Pointing records for screenshots and pages:
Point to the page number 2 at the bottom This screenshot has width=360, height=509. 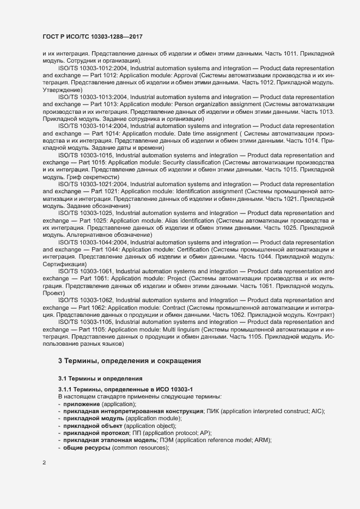[x=45, y=463]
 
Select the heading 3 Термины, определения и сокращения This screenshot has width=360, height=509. [x=130, y=360]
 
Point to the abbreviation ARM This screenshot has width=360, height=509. [x=264, y=439]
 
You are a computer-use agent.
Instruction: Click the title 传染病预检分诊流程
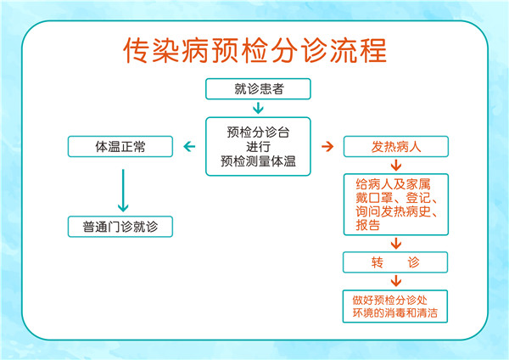tap(255, 49)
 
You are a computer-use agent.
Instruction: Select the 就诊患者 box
tap(258, 88)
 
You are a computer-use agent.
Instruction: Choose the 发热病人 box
tap(394, 147)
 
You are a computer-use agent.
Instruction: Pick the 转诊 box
tap(394, 262)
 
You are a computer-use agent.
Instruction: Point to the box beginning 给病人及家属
tap(395, 204)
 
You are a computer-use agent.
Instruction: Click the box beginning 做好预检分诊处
tap(394, 307)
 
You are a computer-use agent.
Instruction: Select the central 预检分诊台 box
tap(258, 146)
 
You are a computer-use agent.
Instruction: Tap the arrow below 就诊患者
tap(258, 108)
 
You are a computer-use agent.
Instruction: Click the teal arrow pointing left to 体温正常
tap(189, 147)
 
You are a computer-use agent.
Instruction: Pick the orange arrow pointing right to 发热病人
tap(327, 147)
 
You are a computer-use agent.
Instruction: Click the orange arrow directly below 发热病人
tap(395, 165)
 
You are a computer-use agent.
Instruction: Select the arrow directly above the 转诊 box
tap(395, 244)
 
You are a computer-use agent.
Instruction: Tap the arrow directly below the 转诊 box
tap(395, 281)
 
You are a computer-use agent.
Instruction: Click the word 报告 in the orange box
tap(367, 225)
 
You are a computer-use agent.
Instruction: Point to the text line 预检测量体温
tap(258, 160)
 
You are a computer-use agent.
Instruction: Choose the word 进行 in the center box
tap(258, 146)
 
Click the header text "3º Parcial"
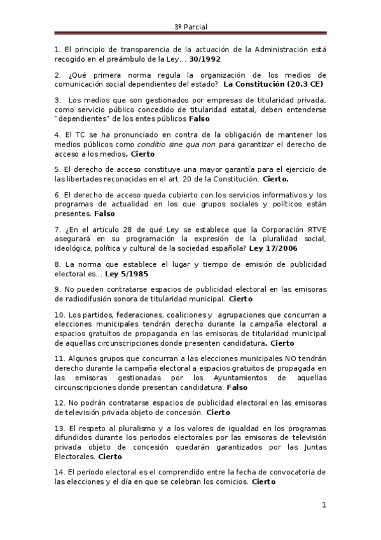coord(191,27)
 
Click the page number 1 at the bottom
coord(324,506)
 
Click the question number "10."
coord(60,315)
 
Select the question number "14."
coord(60,472)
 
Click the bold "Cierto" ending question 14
coord(264,482)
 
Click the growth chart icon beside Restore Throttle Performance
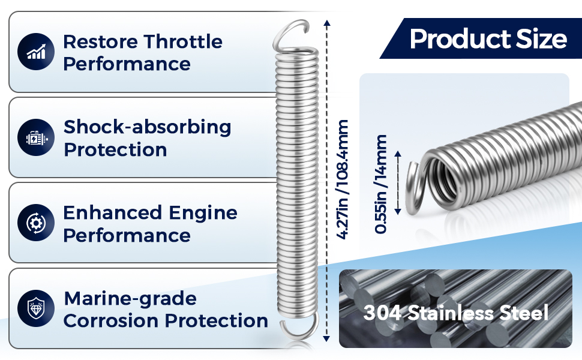(x=36, y=52)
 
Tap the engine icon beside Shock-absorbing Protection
(x=36, y=137)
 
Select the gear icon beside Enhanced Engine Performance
(x=36, y=223)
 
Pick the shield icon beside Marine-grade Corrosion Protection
(x=36, y=308)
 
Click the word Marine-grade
(x=130, y=299)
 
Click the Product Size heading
(x=488, y=38)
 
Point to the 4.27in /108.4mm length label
(x=342, y=179)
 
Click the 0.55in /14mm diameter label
(x=381, y=184)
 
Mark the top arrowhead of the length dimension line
(x=326, y=23)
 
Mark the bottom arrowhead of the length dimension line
(x=326, y=338)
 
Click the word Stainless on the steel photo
(x=451, y=313)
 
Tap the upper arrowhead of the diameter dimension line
(x=398, y=154)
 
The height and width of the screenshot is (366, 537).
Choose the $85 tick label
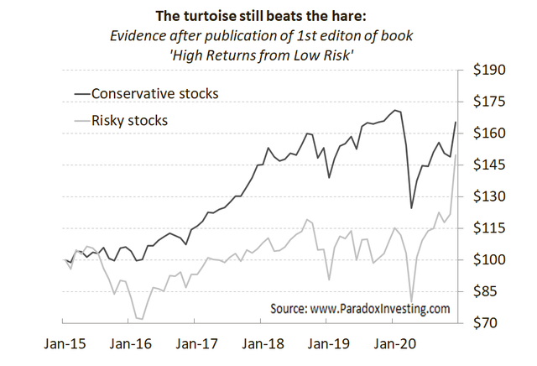coord(490,291)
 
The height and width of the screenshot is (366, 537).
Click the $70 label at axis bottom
coord(490,323)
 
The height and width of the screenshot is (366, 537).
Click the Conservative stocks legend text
coord(154,93)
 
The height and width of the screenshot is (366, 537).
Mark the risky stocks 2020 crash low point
coord(412,300)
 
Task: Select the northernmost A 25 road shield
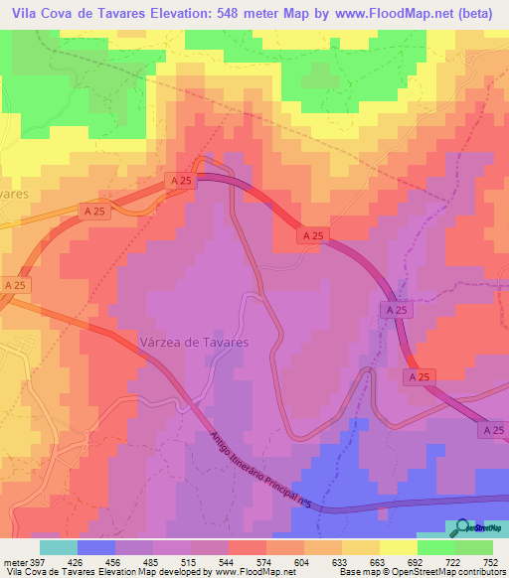pyautogui.click(x=180, y=182)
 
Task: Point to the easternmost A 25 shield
pyautogui.click(x=493, y=429)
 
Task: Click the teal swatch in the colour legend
pyautogui.click(x=58, y=546)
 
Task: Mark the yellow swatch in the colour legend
pyautogui.click(x=360, y=546)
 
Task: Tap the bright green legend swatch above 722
pyautogui.click(x=436, y=546)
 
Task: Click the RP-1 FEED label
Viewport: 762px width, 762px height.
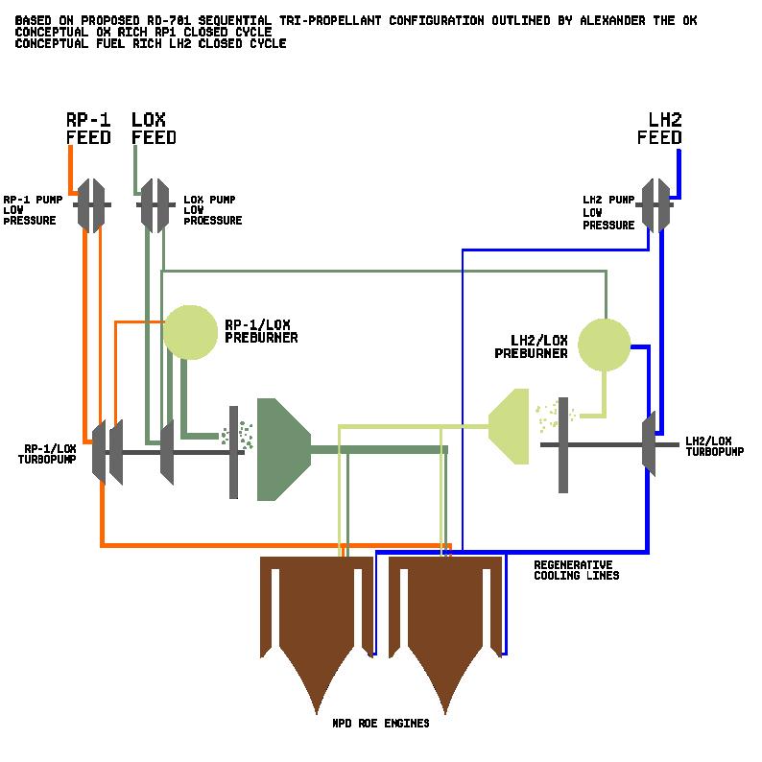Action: tap(88, 129)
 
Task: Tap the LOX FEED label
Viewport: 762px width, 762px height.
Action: tap(154, 129)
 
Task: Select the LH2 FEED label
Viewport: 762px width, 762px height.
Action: tap(659, 129)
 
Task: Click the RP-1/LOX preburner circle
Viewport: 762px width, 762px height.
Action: tap(190, 332)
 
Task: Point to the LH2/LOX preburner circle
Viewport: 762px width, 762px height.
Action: tap(604, 345)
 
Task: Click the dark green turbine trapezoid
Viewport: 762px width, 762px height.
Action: tap(281, 449)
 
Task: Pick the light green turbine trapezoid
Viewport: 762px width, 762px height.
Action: tap(512, 426)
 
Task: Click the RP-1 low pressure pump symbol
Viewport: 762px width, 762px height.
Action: tap(92, 204)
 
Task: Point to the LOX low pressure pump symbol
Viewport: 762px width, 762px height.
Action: tap(154, 204)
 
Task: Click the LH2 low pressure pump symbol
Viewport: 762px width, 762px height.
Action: tap(655, 204)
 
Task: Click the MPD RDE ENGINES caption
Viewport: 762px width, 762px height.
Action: tap(380, 723)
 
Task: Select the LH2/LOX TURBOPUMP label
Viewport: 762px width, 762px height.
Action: tap(715, 445)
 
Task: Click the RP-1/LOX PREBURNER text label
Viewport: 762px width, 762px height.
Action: tap(260, 330)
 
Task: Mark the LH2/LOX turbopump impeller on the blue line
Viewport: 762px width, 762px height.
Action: tap(650, 443)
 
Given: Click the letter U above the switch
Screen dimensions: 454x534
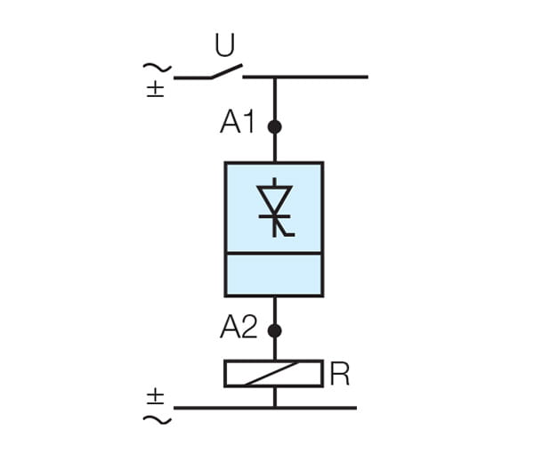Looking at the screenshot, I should (x=224, y=44).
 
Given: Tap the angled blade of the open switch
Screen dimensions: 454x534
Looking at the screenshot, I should (x=226, y=71).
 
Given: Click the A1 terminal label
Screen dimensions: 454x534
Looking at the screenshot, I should (x=238, y=124).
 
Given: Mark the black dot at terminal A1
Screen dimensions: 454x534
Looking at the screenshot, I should (x=274, y=126).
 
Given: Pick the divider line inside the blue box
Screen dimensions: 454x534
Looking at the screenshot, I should (x=274, y=254).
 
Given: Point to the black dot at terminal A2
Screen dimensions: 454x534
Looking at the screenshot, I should (x=274, y=330).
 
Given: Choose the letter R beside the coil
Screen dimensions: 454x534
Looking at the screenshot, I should (x=339, y=375).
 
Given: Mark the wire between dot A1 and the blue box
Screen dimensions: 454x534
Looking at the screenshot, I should (x=274, y=148).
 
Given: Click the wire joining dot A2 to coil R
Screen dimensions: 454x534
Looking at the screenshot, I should (x=274, y=348).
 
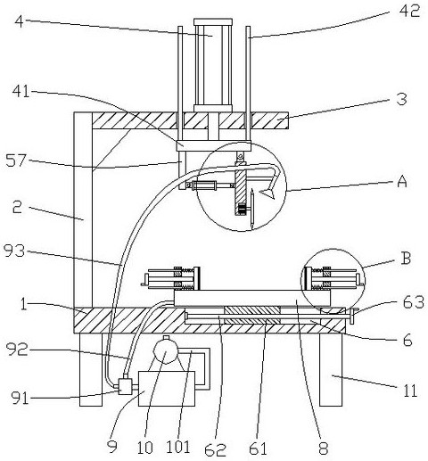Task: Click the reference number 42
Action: [409, 12]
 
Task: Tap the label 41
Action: [21, 91]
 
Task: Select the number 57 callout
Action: [16, 161]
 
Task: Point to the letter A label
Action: [402, 181]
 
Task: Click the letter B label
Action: [406, 258]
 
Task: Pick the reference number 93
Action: [14, 251]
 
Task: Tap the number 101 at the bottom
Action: [177, 447]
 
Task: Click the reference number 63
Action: [413, 302]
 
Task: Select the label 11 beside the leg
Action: [410, 391]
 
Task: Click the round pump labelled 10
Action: [165, 352]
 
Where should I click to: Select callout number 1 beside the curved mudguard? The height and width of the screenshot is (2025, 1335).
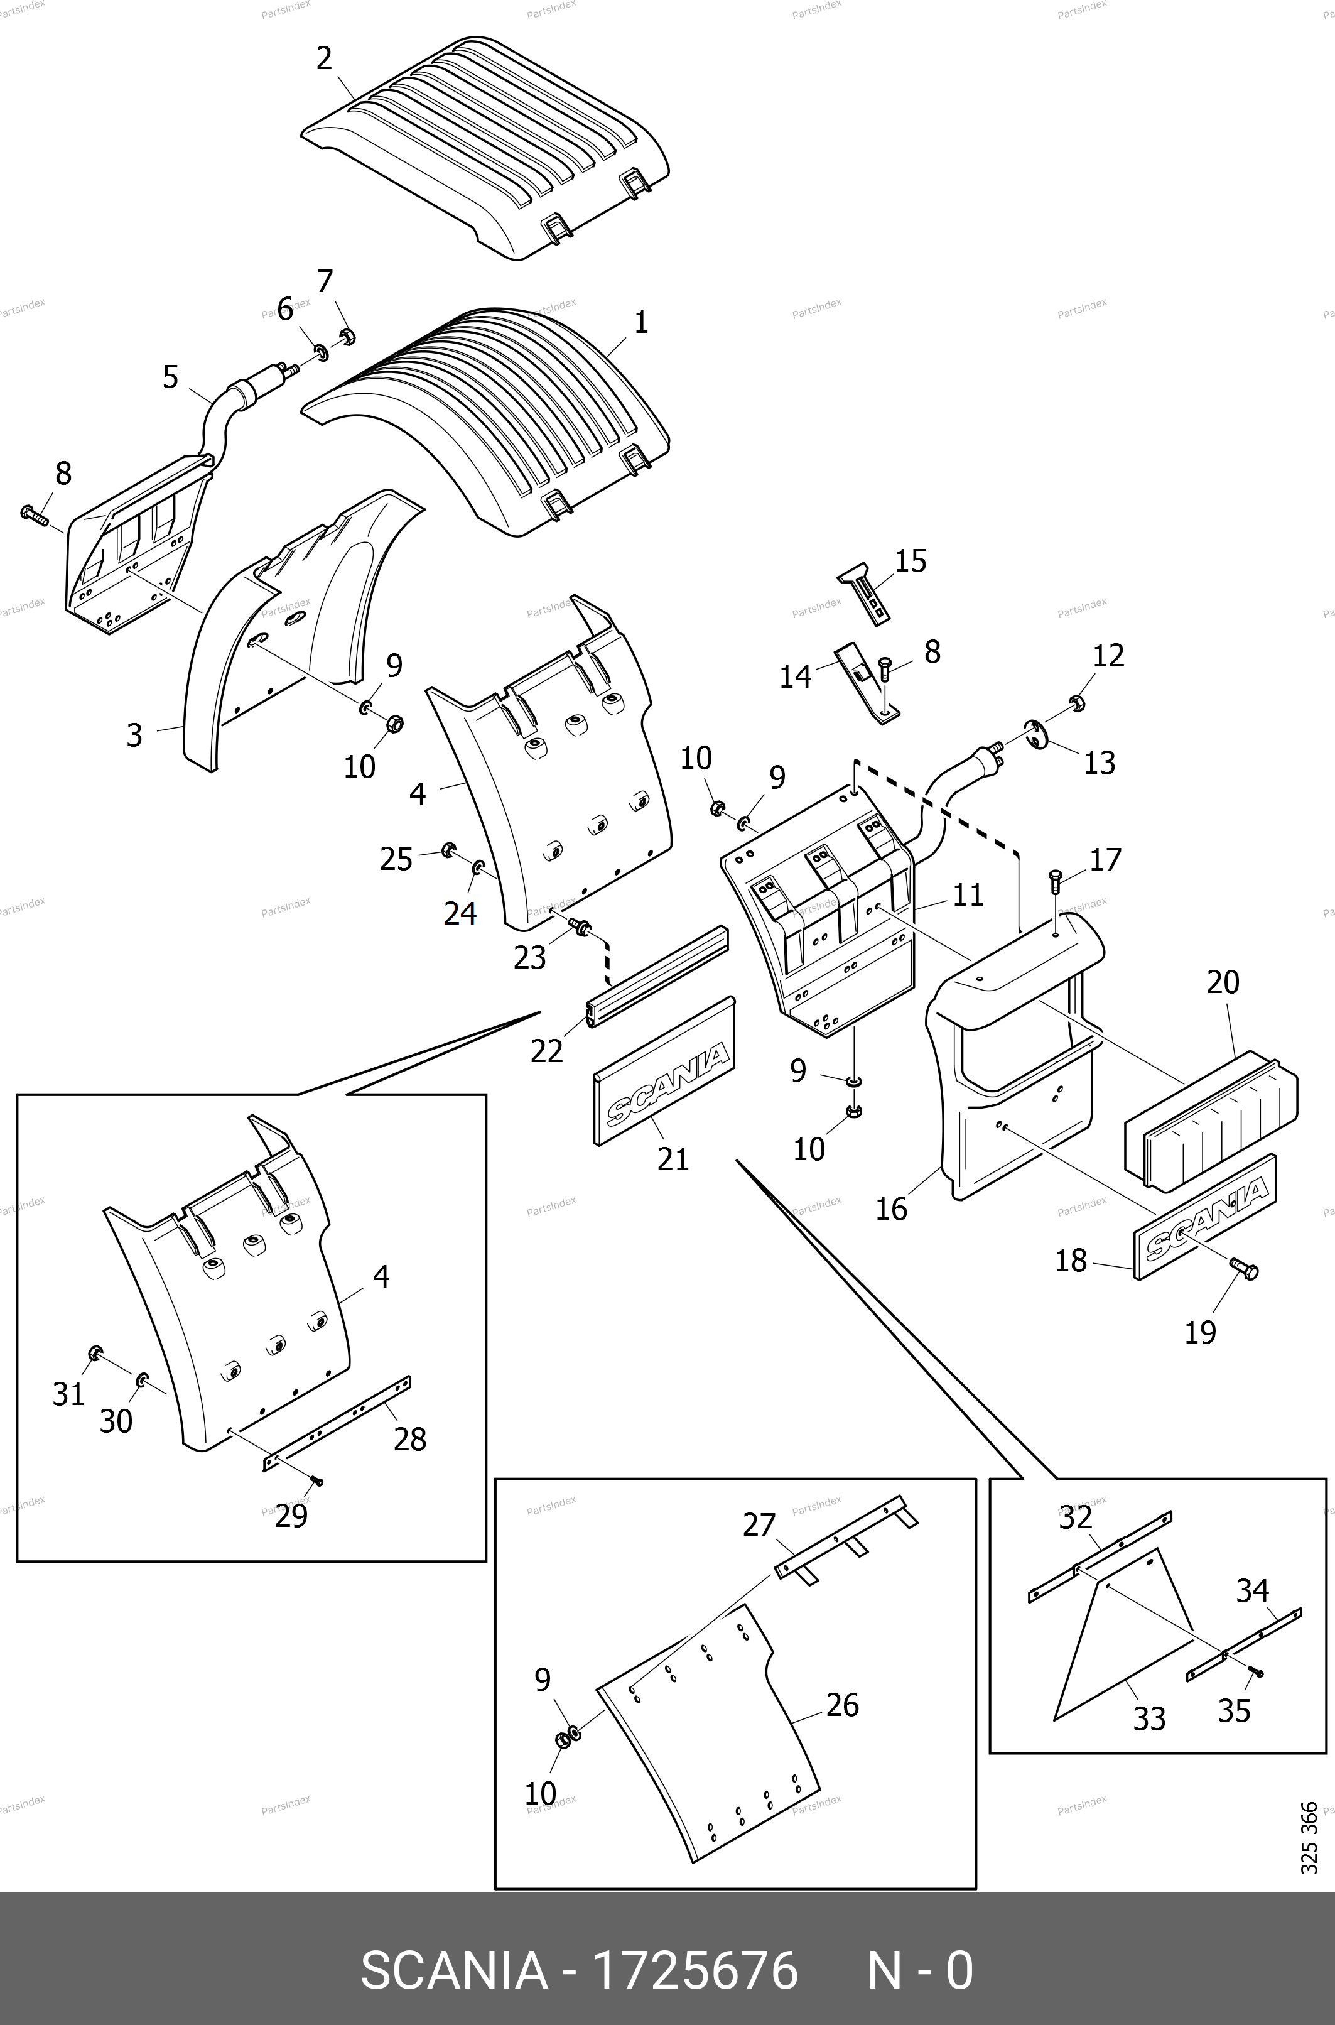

* [Your task]: Starting with the line with "Task: Pick the reference number 93" and going on through the end of the material, rewrite those lines with "mudguard" changed to "fender" and everything else kept the same. Leave the pictures out.

* [Full answer]:
Task: Pick the reference number 93
Action: [14, 251]
 
Task: Tap the number 101 at the bottom
Action: [177, 447]
 
Task: Click the reference number 63
Action: [413, 302]
 
Task: Select the label 11 beside the leg
Action: [410, 391]
 
Task: Click the round pump labelled 10
Action: [165, 352]
 
Where should I click to: Select callout number 1 beside the curved fender? The height and width of the screenshot is (2025, 1335).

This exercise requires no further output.